╭──

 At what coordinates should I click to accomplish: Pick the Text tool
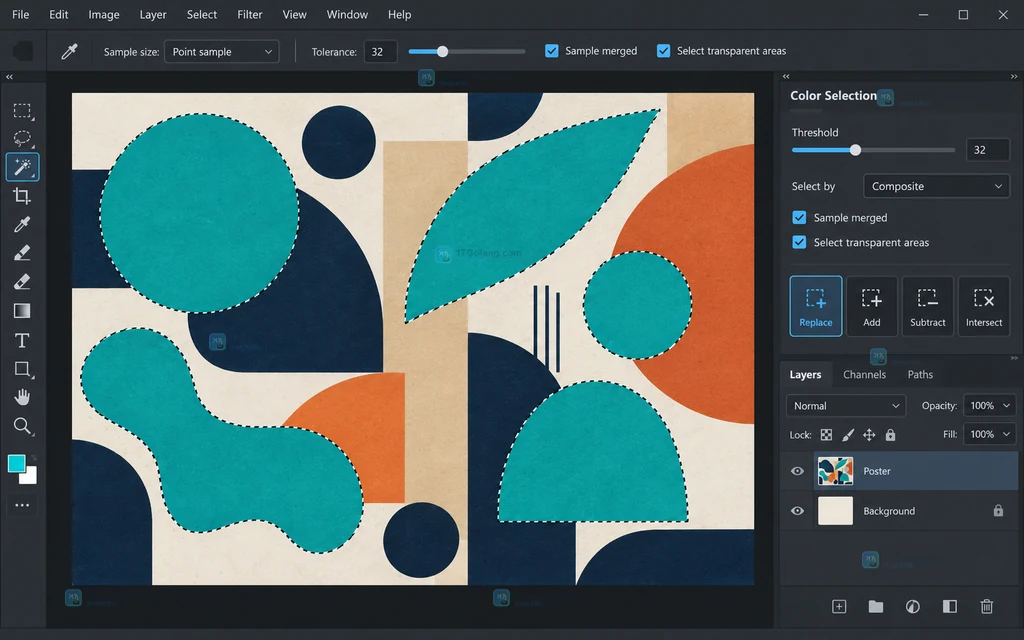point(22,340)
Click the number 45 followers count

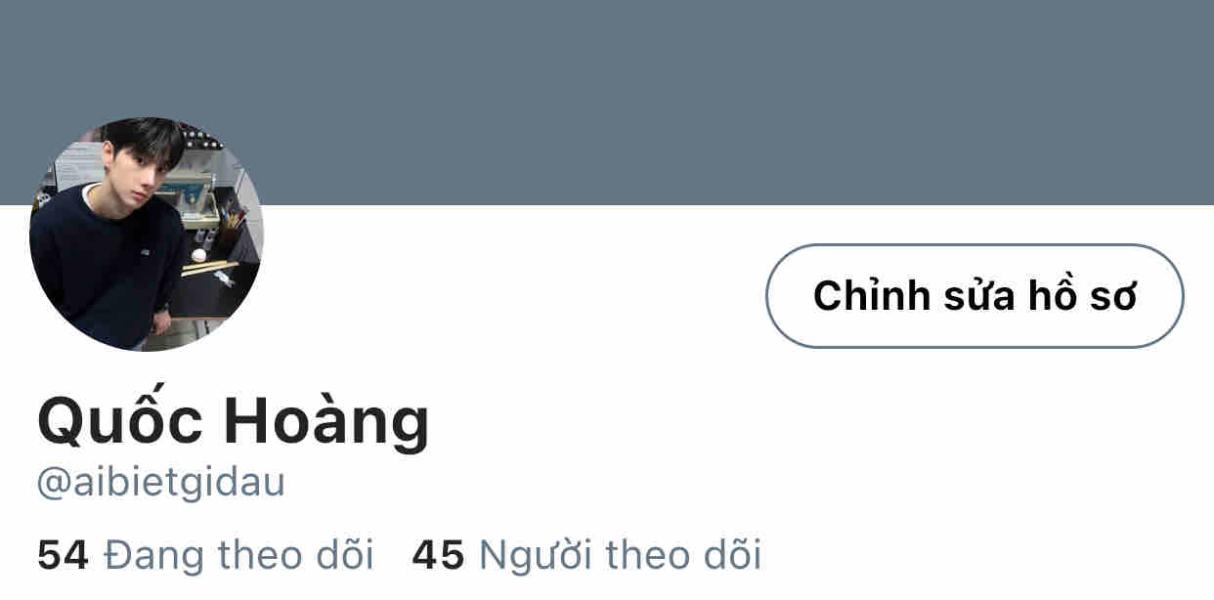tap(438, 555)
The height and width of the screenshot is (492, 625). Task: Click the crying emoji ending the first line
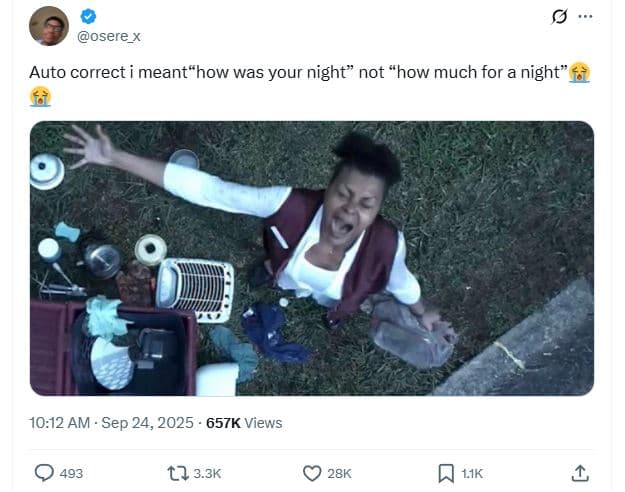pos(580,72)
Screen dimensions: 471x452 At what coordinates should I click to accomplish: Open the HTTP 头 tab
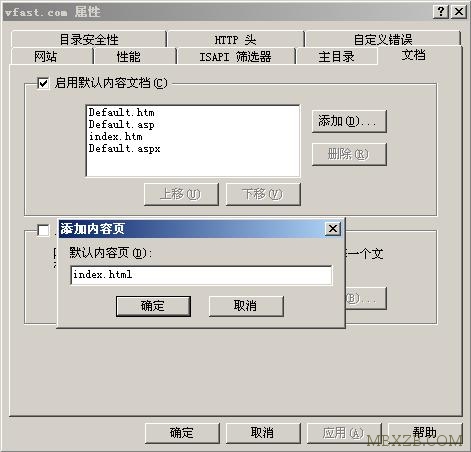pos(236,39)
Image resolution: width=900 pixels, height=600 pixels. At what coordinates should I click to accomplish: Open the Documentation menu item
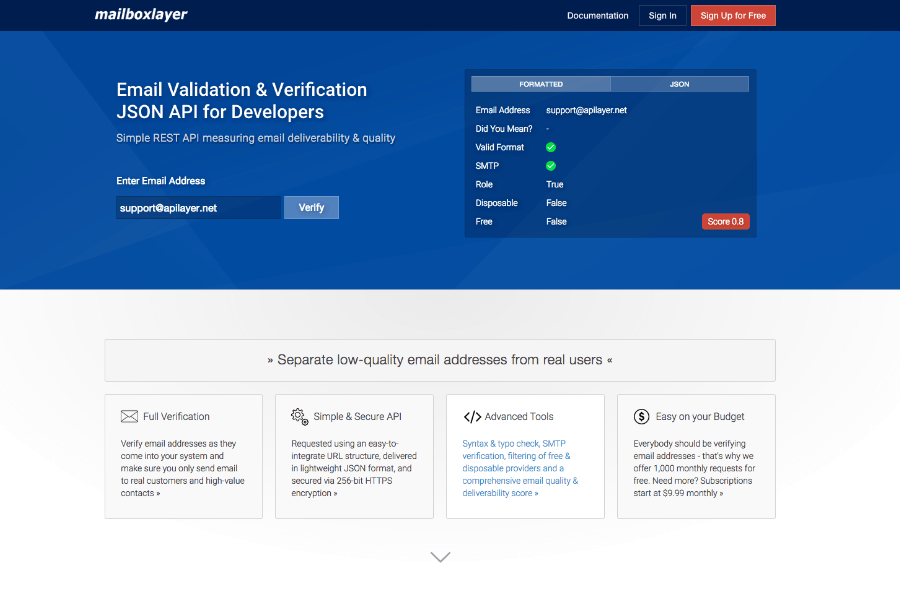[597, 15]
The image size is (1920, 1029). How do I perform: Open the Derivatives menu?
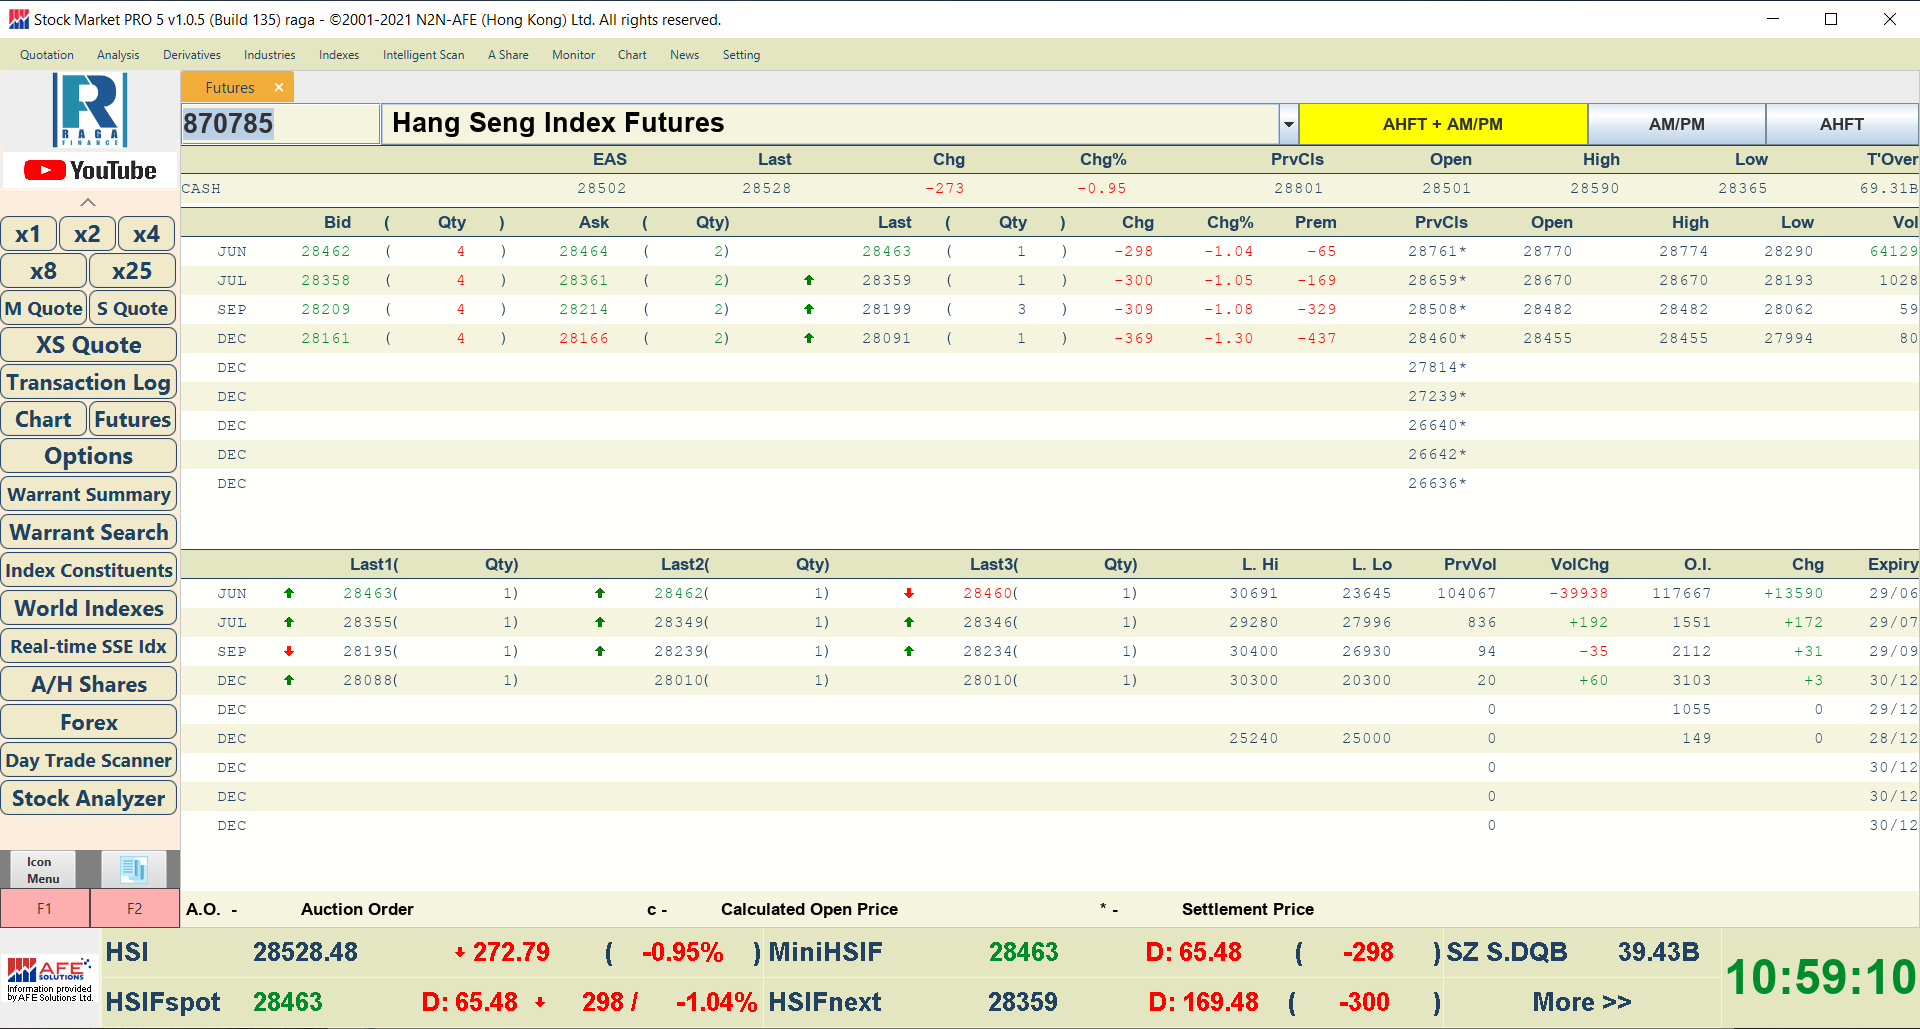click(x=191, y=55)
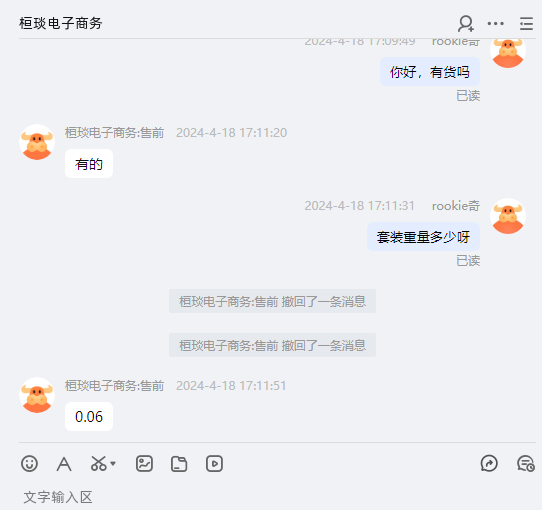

╰──

* **Your task**:
For each record, return its text exactly and leave any picture out.

* **Answer to this problem**:
 At what coordinates should I click to accomplish: Pick the Text tool
point(22,340)
Click the number 45 followers count

tap(438, 555)
The height and width of the screenshot is (492, 625). Task: Click the crying emoji ending the first line
pos(580,72)
Screen dimensions: 471x452 At what coordinates should I click to accomplish: Open the HTTP 头 tab
pos(236,39)
Image resolution: width=900 pixels, height=600 pixels. At what coordinates should I click to accomplish: Open the Documentation menu item
[597, 15]
The image size is (1920, 1029). How do I perform: Open the Derivatives menu?
click(x=191, y=55)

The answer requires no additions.